Filed Under:  OpEd, Opinion

Defeat THC ban

28th May 2024   ·   0 Comments

By Christopher Tidmore
Contributing Columnist

My father had a better quality of life in the last months before his death on June 25, 2023, because of THC, and the effort by the Louisiana Legislature to outlaw it could negatively affect many elderly medical patients, especially those in their final months and years.

I rarely write my personal perspective in editorials, yet I felt helpless as my father could not seemingly take a breath. He was in the latter stages of heart failure. An insufficient amount of oxygen was making it into his bloodstream. It was a weeks-long fight with the hospital to even convince them that he needed supplementary oxygen tanks. Three times he was denied the basic air needed to breathe – until finally, with the help of some sympathetic doctors, the insurance hurdles were overcome.

Obtaining medical marijuana would prove even more difficult. My father‘s medical condition did not meet the classic qualifications for pain treatment with cannabis, so most physicians were hesitant to even suggest it. My father, who had little experience with cannabis products, had no concept of the drug’s efficacy or its help to people with respiratory and coronary conditions. He didn’t know enough to argue. He took his doctors at their word. Throughout his adult life in New Orleans, he had never even had a puff of marijuana, so he had no idea.

Desperate to alleviate at least some of his discomfort, I went to one of the 2,000 Louisiana locations selling the so-called “marijuana gummies,” the tetrahydrocannabinol (THC) edibles, and purchased a package. My father expressed his skepticism, but after much begging, ingested one. Within minutes, the anxiety of feared suffocation alleviated, and the capillaries opened by the THC in his bloodstream allowed him a few hours of respite.

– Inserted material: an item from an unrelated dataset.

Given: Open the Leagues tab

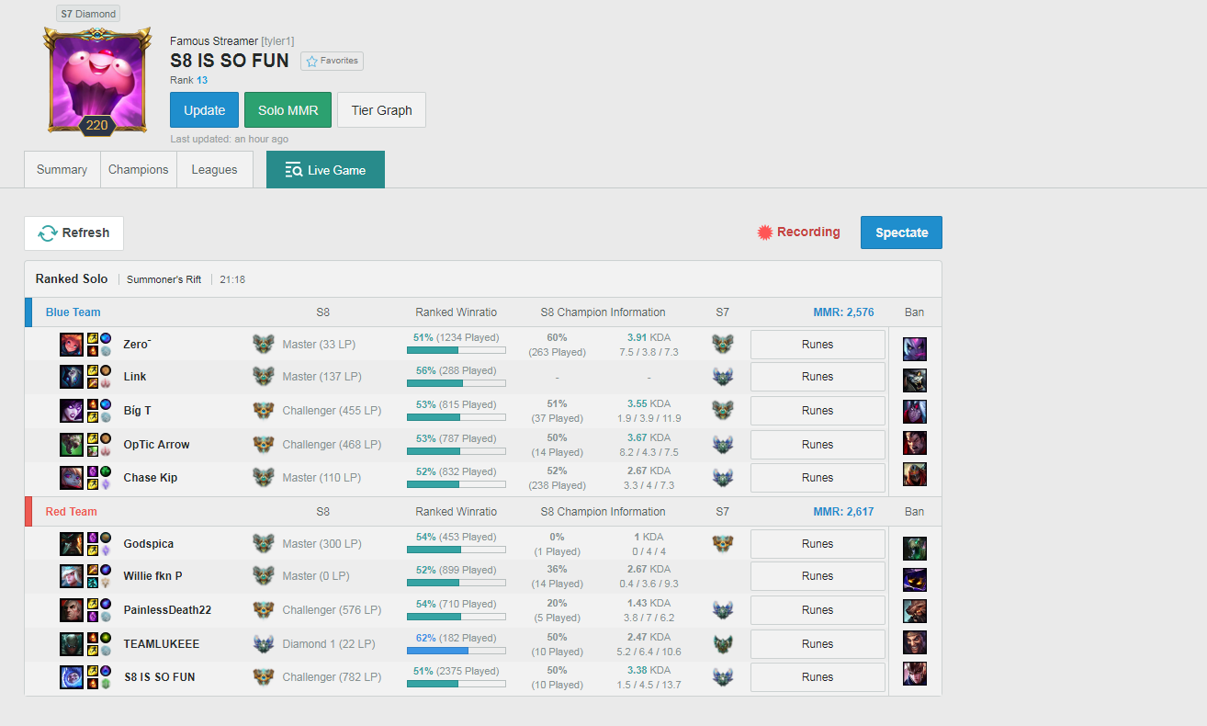Looking at the screenshot, I should [x=214, y=170].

He could breathe.

The “marijuana gummies” even gave him the physical stamina, between two weeks-long stays in East Jefferson Hospital, to attend the 81st birthday party of his closest friend and join the table for a final Father’s Day dinner with my in-laws. These joyous evenings would have proven physically impossible for my father – in his diminished state – without the THC products.

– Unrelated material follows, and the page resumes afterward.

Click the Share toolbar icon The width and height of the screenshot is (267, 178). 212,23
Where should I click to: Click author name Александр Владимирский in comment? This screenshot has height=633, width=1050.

Now Sen. Thomas Pressly’s (R-Shreveport) Senate Bill 237 seeks to outlaw these tetrahydrocannabinol (THC) products in Louisiana unless they are licensed medical marijuana products, a prescription that the doctors would not give to my father. Pressly convinced the Louisiana Senate to pass the bill, which would wipe out a $33 million industry in the Pelican State.

It doesn’t matter that THC has been proven as a physically safer alternative to alcohol. By 2024, it has become available in thousands of Louisiana bars, restaurants and grocery stores. Tax revenue from hemp products was $4.1 million in 2023 and will be much greater in 2024, as sales are expected to exceed $100 million by next year. A significant part of these taxes is earmarked for Louisiana’s early childhood education program.

If passed by the La. House and signed into law by Gov. Jeff Landry, Pressly’s legislation would kill a nascent industry, but in my personal case, would probably have denied any quality of life to my father in his final weeks.

Moreover, it would end a regulatory regime that has put Louisiana on the forefront of U.S. standards in the hemp industry. The state imposes stringent safety, ingredient, potency, packaging and testing requirements. More importantly, Louisiana stands as one of the few states which requires hemp products to be reviewed and approved by the state’s health department. More than 2,500 hemp products have been registered with the La. Department of Health. So far in 2024, more than 2,000 Louisiana businesses have received hemp retail, wholesale, or special event permits through the ATC. Thousands more have submitted applications.

There are no recorded automobile accidents for driving under the influence of THC, yet thousands die from drunk driving every year. No one has proposed banning alcohol since prohibition. Instead of championing a safer alternative to liquor, Pressly would ban it. The senator does this even as a champion in a separate piece of legislation removing bans on monetary donations from casinos. It seems a curious set of moral stands to legalize gambling institutions making campaign contributions, yet eliminate another form of vice.

Some lobbyists have proposed a middle ground to SB237, regulating the concentration of the THC in products, but that would have proven of little help to my father with his heart condition. Still, it is better than nothing.

Personally, I have never ingested a marijuana gummy nor ever taken any THC product – liquid or solid. My experience is purely observational, and that observation is that THC spared my father agony.

Please, Senator Pressly, do not bring needless pain to other dying parents!